While on the open sea, Poseidon drove Aias and his ships against the rocks of Gyrae (Gyrai) which are located in the Aegean Sea (their exact location is unknown to us); Poseidon did not intend to kill Aias when he dashed the ships against the rocks and to ensure that no injury would come to Aias, Poseidon prevented the goddess Athene (Athena) from harming the hero; not understanding the importance of what had befallen him, Aias began to rave madly and declared that he survived the Trojan War and the great gulf of the sea in spite of the Immortals and not because of their protection; he continued to rant and rave until Poseidon had heard enough; Poseidon drove his trident against the rocks of the Gyrae and splintered off a piece which landed in the water next to Aias; the surging water washed Aias down to the depths of the sea where he drowned.
Odysseus was the king of the island Ithaka (Ithaca) and played an important part in the Trojan War. Odysseus was not a large man but he was very strong and to add to his formidable fighting abilities he was a brilliant negotiator and strategist. All these attributes served him well during the Trojan War but on the voyage home his bravado and cleverness caused the deaths of all of his comrades and the loss of all of his ships.
After leaving Troy, Odysseus and his companions unknowingly stopped at the island of the Cyclops to replenish their food and water supplies. When they did not encounter any natives on the island, they began to explore and plunder. They found a cave which was the home of Polyphemos (Polyphemus) and were in the process of stealing Polyphemos's sheep when they were interrupted and trapped in the cave.
Polyphemos was the son of Poseidon and the sea nymph Thoosa ... he was a Cyclops, i.e. one of the race of one eyed monsters who were called Wheel-Eyed. When Polyphemos discovered Odysseus and his men, he began to capture and eat them. Polyphemos thought that the puny sailors were no threat to him and made the mistake of letting his guard down ... with some clever talk, Odysseus tricked Polyphemos into drinking some potent wine and when the Cyclops became dimwitted from the wine, sprang upon him with a burning spear. Polyphemos was blinded as his solitary eye was boiled in the socket. Odysseus made his escape but, in his pride, he turned and taunted Polyphemos with cruel insults.

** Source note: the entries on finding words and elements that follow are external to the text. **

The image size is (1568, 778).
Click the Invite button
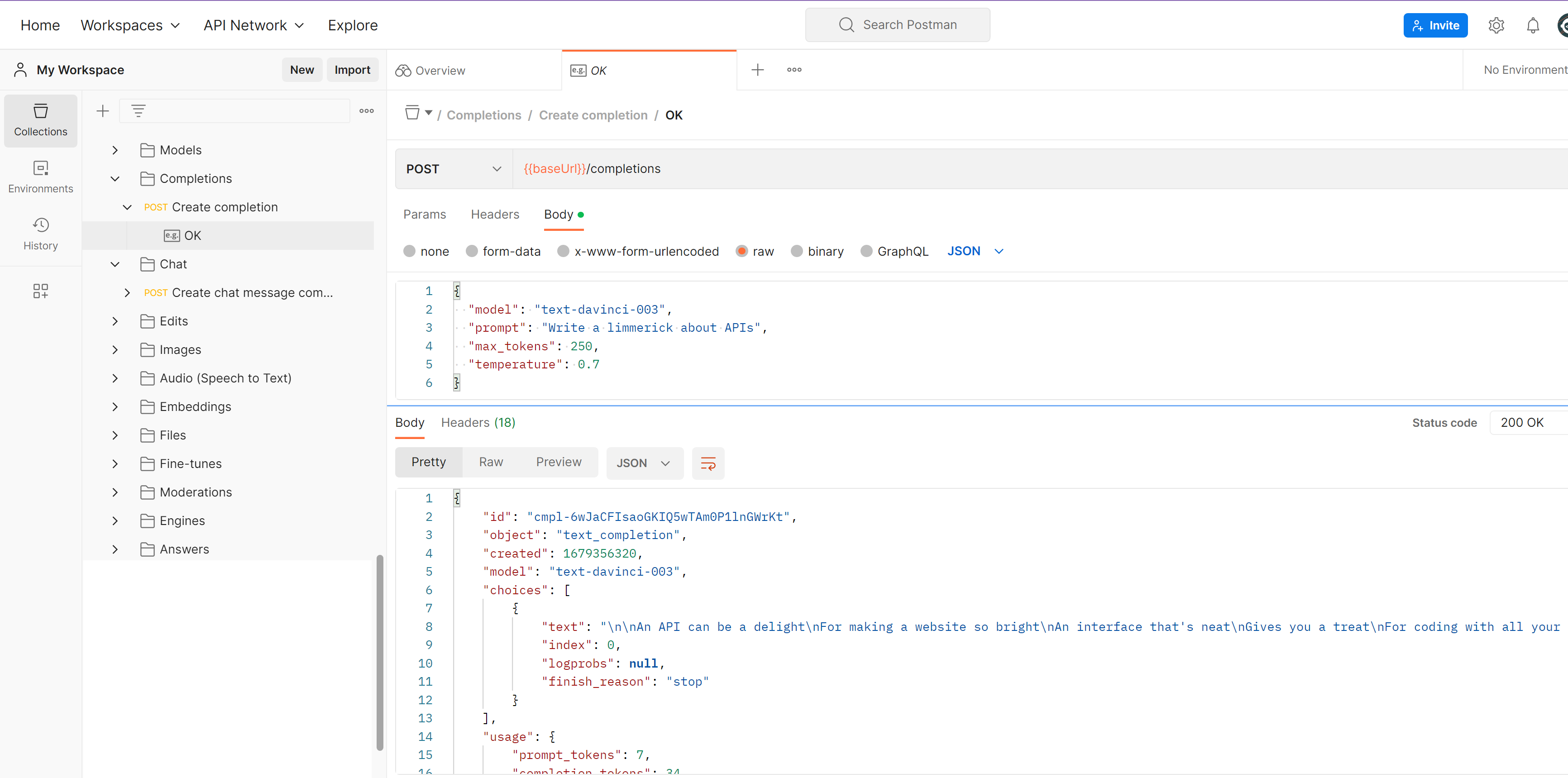pos(1435,25)
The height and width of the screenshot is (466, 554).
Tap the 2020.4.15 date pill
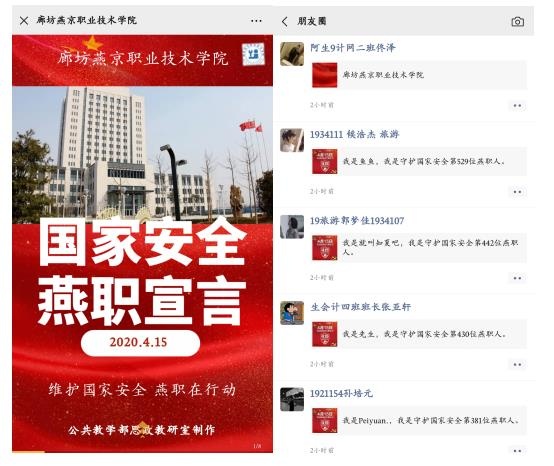tap(140, 343)
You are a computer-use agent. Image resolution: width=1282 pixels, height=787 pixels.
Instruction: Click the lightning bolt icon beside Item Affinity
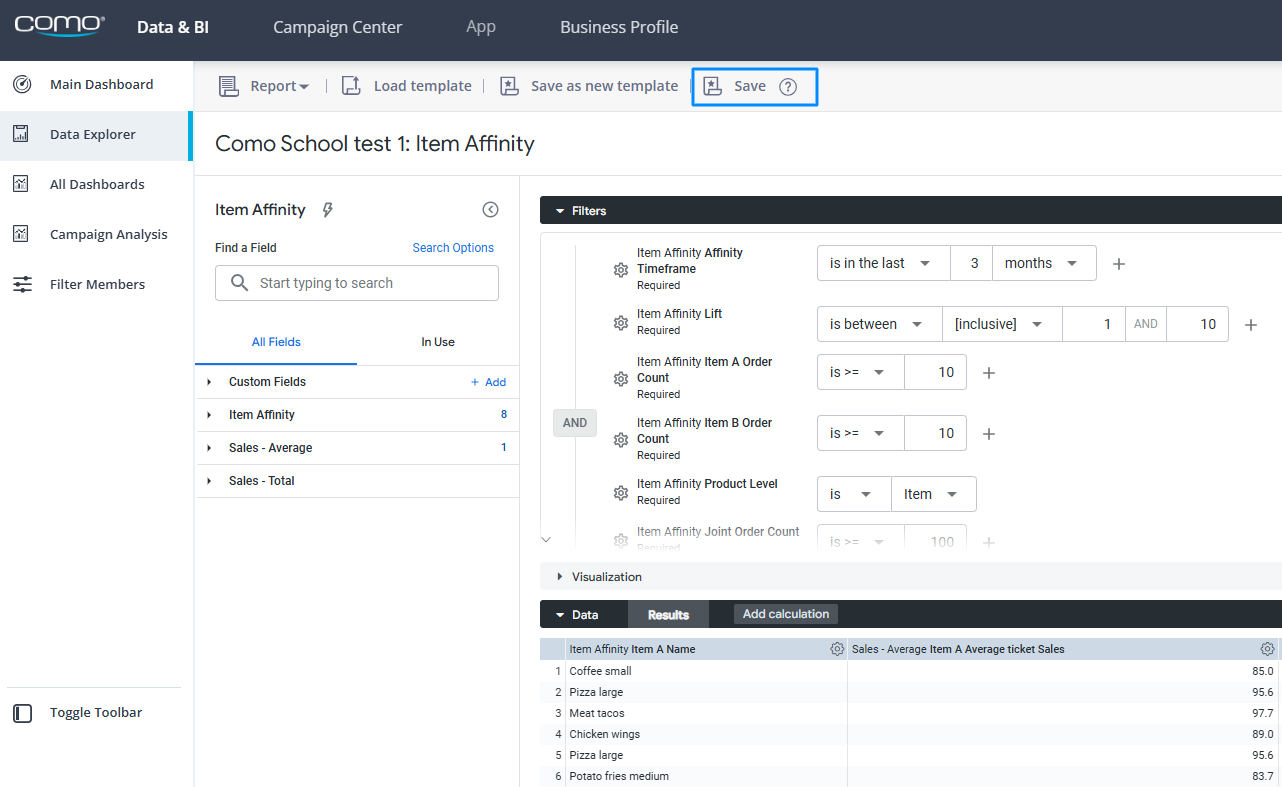327,210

Polyphemos prayed to his father Poseidon to avenge the wound and the insults ... Poseidon was outraged but his revenge was tempered by Zeus who forbade Poseidon from killing Odysseus. For ten long years, Poseidon caused Odysseus constant misery but he did not kill the haggard wanderer, he just kept driving him away from his home and thus, his happiness.
After all of Odysseus's comrades had been killed and all of his ships were lost, Poseidon found his desperate prey on a raft drifting on the sea. The wind rose at Poseidon's command and with his trident, he staggered the sea and let loose the storm blasts against Odysseus ... the tiny raft shattered. As Odysseus clung to the remnants of the raft, the sea goddess Leukothea (Leucothea) came to Odysseus and gave him her veil as protection against drowning but Odysseus was afraid that this was just another one of Poseidon's tricks and refused the goddesses' help ... when the raft was ready to sink in the turbulent sea, Odysseus took the goddesses' veil and began the three day swim to the island of the Phaiakians (Phaeacians).
The original leader of the Phaiakians was descended from Poseidon but when the Phaiakians realized that the supplicant stranger who had washed up on their shore was Odysseus, they treated him as an honored guest ... they bestowed many gifts on Odysseus and launched a ship and to take him to his home on the island of Ithaka. When the Phaiakians returned to their island, Poseidon punished them by turning their ship to stone and left it in the harbor as a permanent reminder of his displeasure. Satisfied that enough punishment had befallen Odysseus, Poseidon turned away from the long-suffering hero and made his way to his palace.